"Zapałka" na półmetku
Akcja "Zapałka nie ogrzeje" jest już na półmetku. Wolontariusze Caritas rozpoczęli kwestowanie 15 października, a zakończą 23 listopada. Można ich spotkać z puszką Caritasu przed kościołami oraz na cmentarzach.
"Zapałka nie ogrzeje" to jedna tych akcji Caritas, które chętnie podejmują najmłodsi wolontariusze Caritas. Uczniowie Zespołu Państwowych Szkół Muzycznych w Koszalinie w ostatnich dniach października i pierwszych dniach listopada spędzili wiele godzin na cmentarzu komunalnym, zbierając datki i wręczając darczyńcom w zamian symboliczne pudełka zapałek z logo akcji. Z zapału młodzieży cieszy się ich katechetka Emilia Raczyńska. - Jest tu ze mną sześciu moich uczniów. Oni bardzo chętnie włączają się w tę akcję, bo wiedzą, jak wiele daje taka pomoc ludziom potrzebującym - wyjaśnia.
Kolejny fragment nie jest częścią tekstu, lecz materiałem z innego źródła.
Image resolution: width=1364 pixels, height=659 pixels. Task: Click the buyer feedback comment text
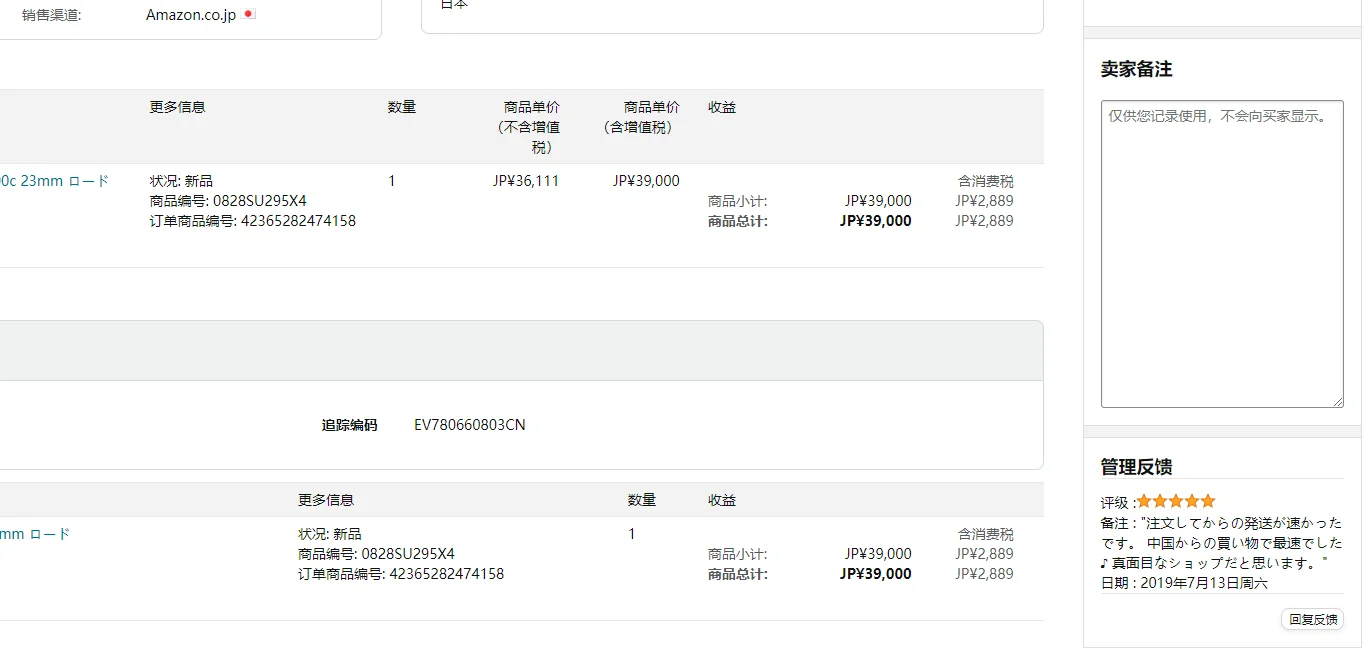pyautogui.click(x=1221, y=543)
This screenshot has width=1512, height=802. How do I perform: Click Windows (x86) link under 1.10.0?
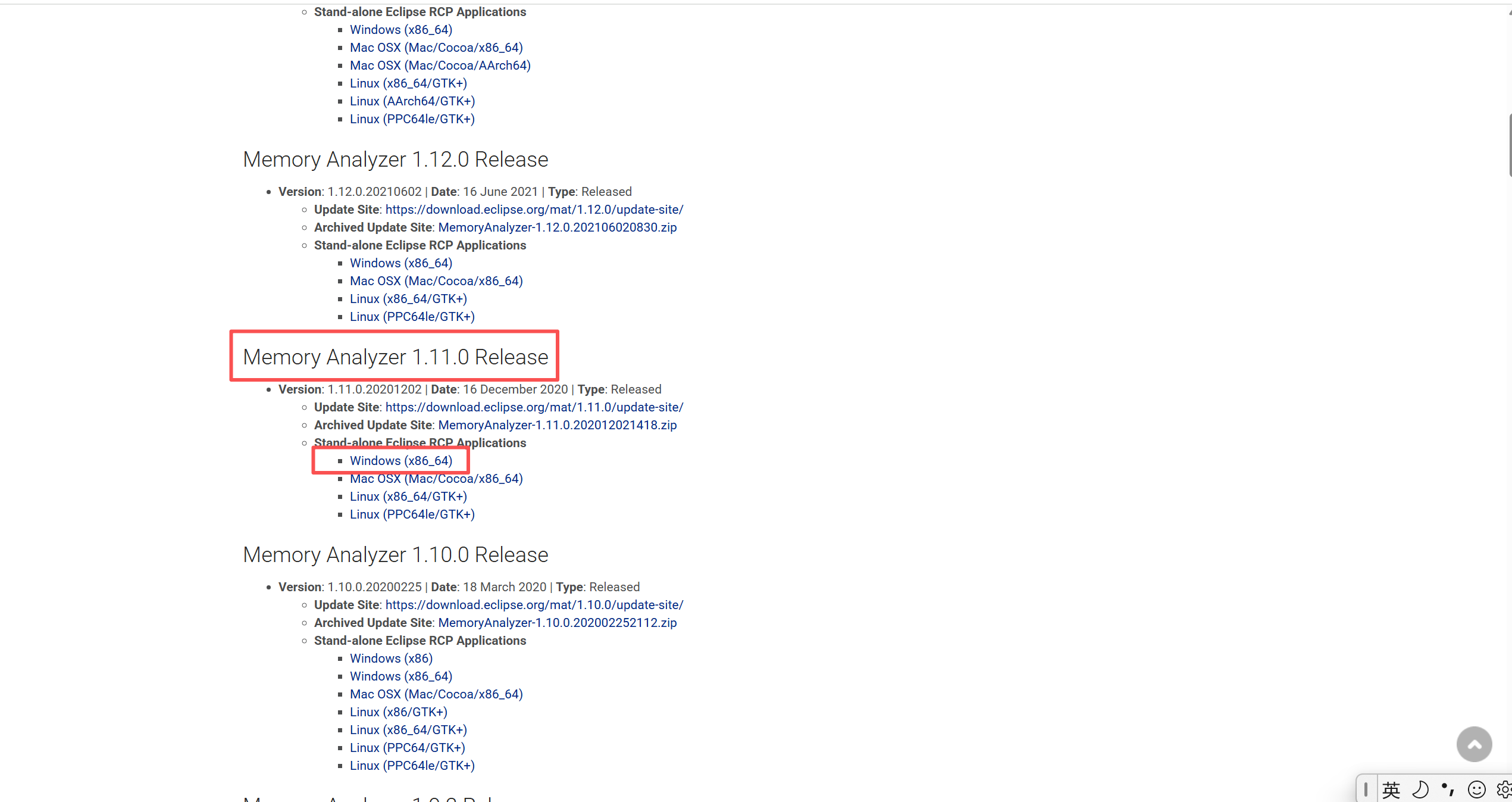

Ks. Tomasz Roda, dyrektor Caritas DKK, zwraca uwagę wolontariuszy na to, że "Zapałka" to nie tylko zbieranie datków. - To także poszukiwanie osób, do których pomoc powinna dotrzeć: starszych, chorych, rodzin wielodzietnych, ludzi będących w trudnej sytuacji materialnej - powiedział. - To piękna akcja, w której malutkie pudełko zapałek jest symbolem troski o ubogich.
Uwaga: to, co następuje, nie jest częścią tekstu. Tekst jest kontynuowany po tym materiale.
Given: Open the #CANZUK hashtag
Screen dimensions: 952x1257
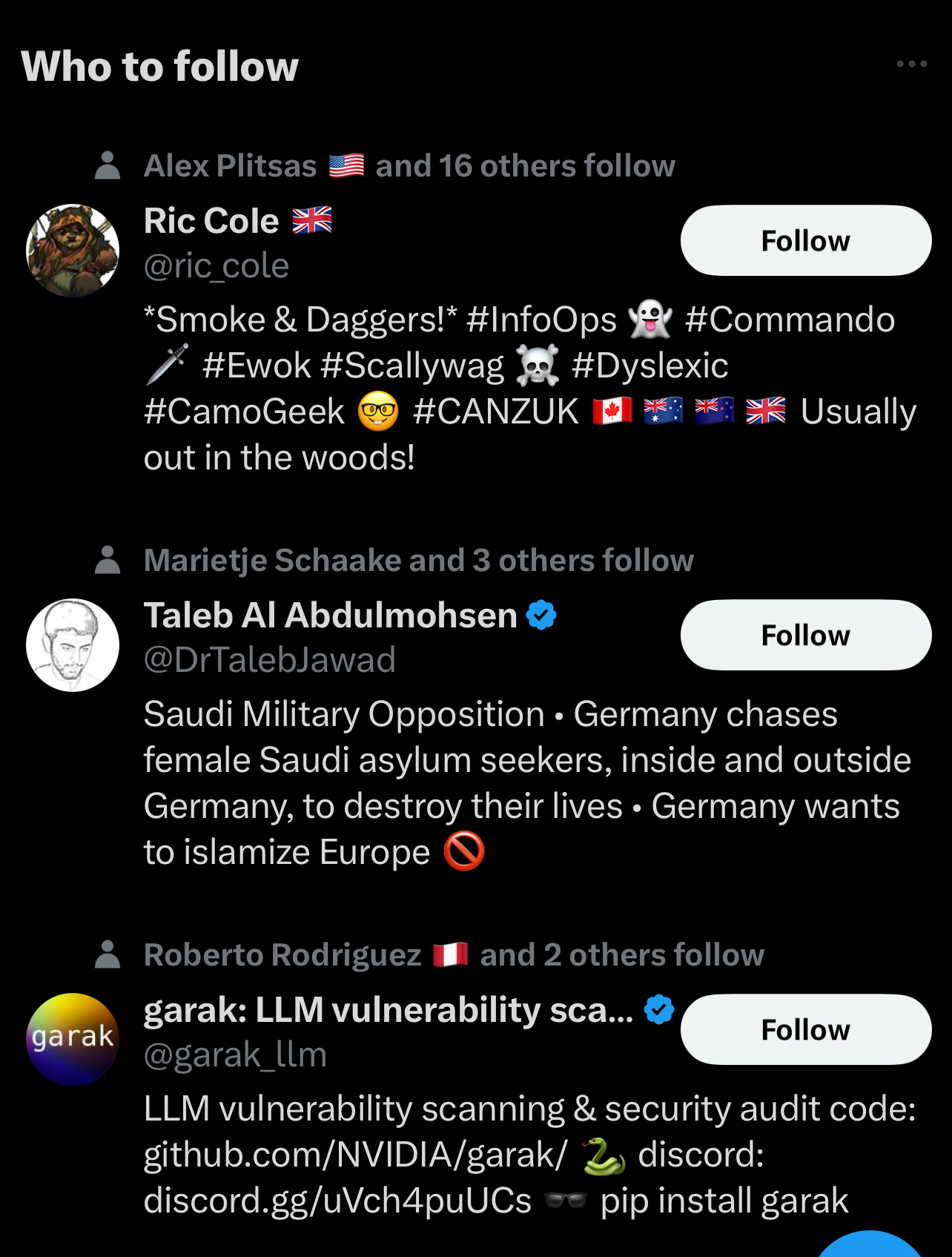Looking at the screenshot, I should click(495, 412).
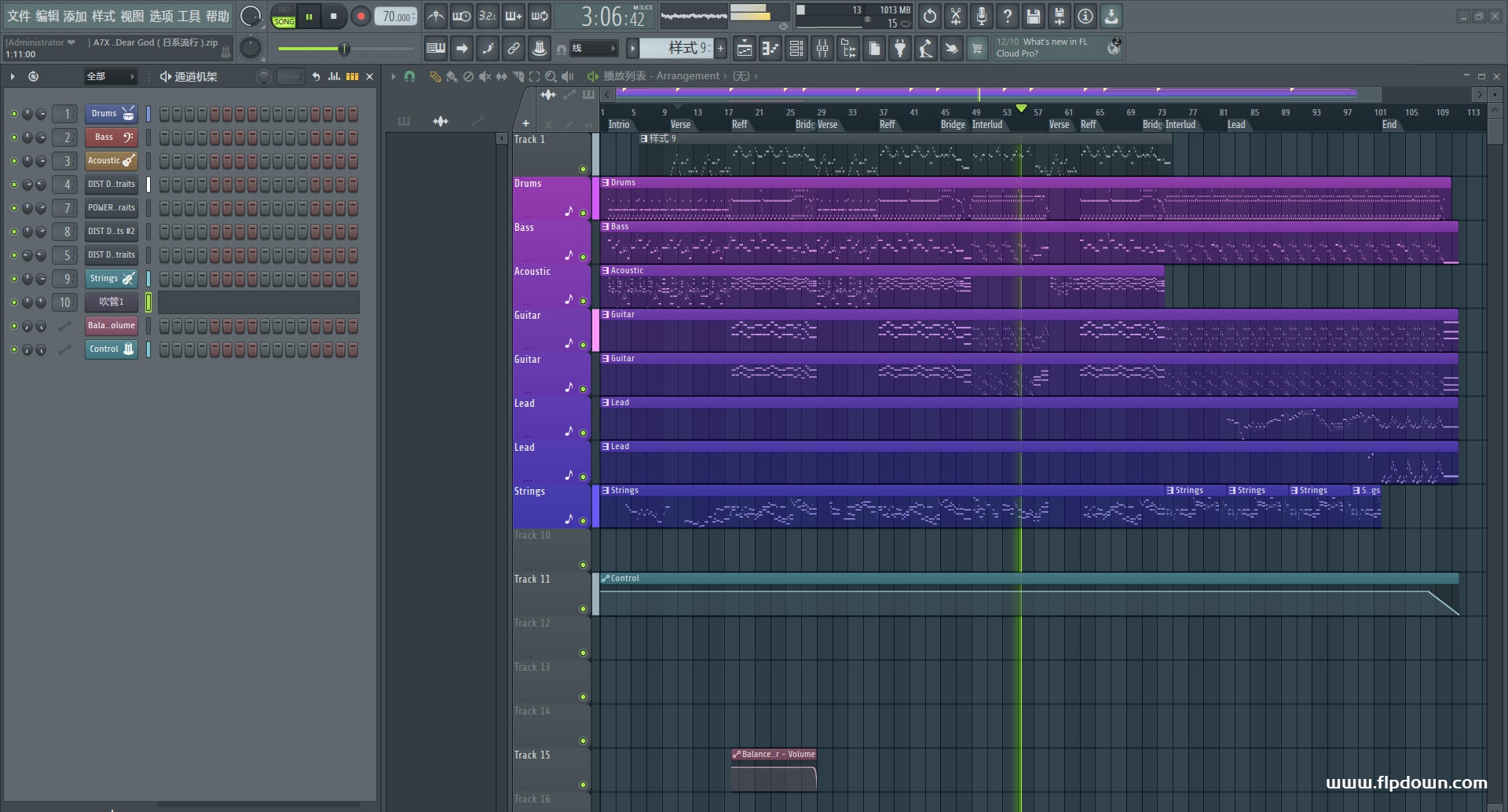This screenshot has width=1508, height=812.
Task: Mute the Drums playlist track
Action: click(x=583, y=213)
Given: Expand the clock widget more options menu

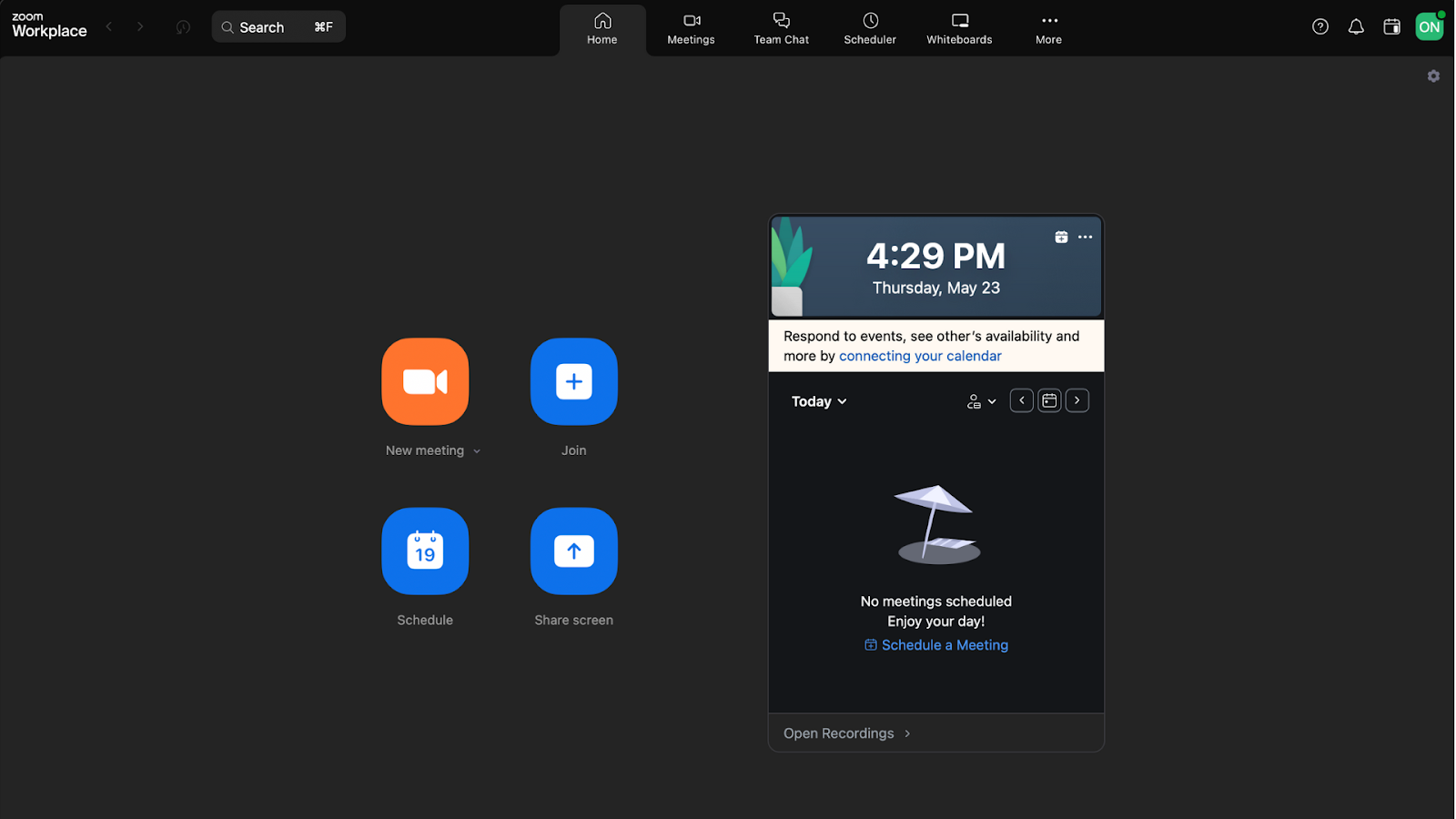Looking at the screenshot, I should point(1085,237).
Stąd pomysł, by w tym roku Parafialne Zespoły Caritas, zwłaszcza te sąsiadujące z parafiami diecezji pelplińskiej, rozszerzyły swoją akcję poza własną parafię, a nawet diecezję - o ludzi poszkodowanych przez wichury w okolicach Rytla. Prócz tego także centrala koszalińskiej Caritas przekaże tym poszkodowanym finansowe wsparcie.